* begin Data for the task *

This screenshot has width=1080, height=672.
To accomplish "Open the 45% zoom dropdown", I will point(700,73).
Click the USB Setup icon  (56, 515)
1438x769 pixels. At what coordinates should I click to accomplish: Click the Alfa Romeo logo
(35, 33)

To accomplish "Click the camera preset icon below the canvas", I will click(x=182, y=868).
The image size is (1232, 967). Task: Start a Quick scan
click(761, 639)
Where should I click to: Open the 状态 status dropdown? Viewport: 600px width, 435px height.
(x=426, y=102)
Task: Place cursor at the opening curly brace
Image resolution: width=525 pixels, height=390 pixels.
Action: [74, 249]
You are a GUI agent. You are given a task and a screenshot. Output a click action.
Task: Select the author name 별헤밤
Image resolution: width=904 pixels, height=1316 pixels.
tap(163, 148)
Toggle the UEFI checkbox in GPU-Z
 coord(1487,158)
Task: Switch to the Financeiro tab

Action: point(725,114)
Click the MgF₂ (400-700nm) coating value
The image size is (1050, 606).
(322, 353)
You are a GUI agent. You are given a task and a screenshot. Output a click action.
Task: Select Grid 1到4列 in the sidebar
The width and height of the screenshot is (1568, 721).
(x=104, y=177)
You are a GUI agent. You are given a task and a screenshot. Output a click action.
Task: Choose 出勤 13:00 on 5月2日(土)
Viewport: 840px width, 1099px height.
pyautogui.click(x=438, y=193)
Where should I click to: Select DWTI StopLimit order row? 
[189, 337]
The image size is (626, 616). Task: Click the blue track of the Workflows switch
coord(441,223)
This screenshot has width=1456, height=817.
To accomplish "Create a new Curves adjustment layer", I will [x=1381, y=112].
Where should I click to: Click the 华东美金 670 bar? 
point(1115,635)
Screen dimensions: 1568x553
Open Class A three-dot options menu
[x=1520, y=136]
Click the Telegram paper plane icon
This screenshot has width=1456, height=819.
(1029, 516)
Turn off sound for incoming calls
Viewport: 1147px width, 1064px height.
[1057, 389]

* end Data for the task *

Change every occurrence of "Viewport" in the data above to "Window" and leave the rest of the data unchanged.

This screenshot has width=1080, height=672.
To accomplish "Open the 45% zoom dropdown", I will point(700,73).
Click the USB Setup icon  (56, 515)
1438x769 pixels. At what coordinates should I click to accomplish: Click the Alfa Romeo logo
(35, 33)

To accomplish "Click the camera preset icon below the canvas", I will click(x=182, y=868).
The image size is (1232, 967). Task: Start a Quick scan
click(761, 639)
Where should I click to: Open the 状态 status dropdown? Window: 600px width, 435px height.
(x=426, y=102)
Task: Place cursor at the opening curly brace
Image resolution: width=525 pixels, height=390 pixels.
Action: [74, 249]
You are a GUI agent. You are given a task and a screenshot. Output a click action.
Task: Select the author name 별헤밤
Image resolution: width=904 pixels, height=1316 pixels.
tap(163, 148)
Toggle the UEFI checkbox in GPU-Z
 coord(1487,158)
Task: Switch to the Financeiro tab

Action: point(725,114)
Click the MgF₂ (400-700nm) coating value
The image size is (1050, 606).
(322, 353)
You are a GUI agent. You are given a task and a screenshot. Output a click action.
Task: Select Grid 1到4列 in the sidebar
The width and height of the screenshot is (1568, 721).
(x=104, y=177)
You are a GUI agent. You are given a task and a screenshot. Output a click action.
Task: Choose 出勤 13:00 on 5月2日(土)
Window: 840px width, 1099px height.
pyautogui.click(x=438, y=193)
Where should I click to: Select DWTI StopLimit order row? 
[189, 337]
The image size is (626, 616). Task: Click the blue track of the Workflows switch
coord(441,223)
This screenshot has width=1456, height=817.
To accomplish "Create a new Curves adjustment layer", I will [x=1381, y=112].
Where should I click to: Click the 华东美金 670 bar? 
point(1115,635)
Screen dimensions: 1568x553
Open Class A three-dot options menu
[x=1520, y=136]
Click the Telegram paper plane icon
This screenshot has width=1456, height=819.
(1029, 516)
Turn off sound for incoming calls
Window: 1147px width, 1064px height.
[1057, 389]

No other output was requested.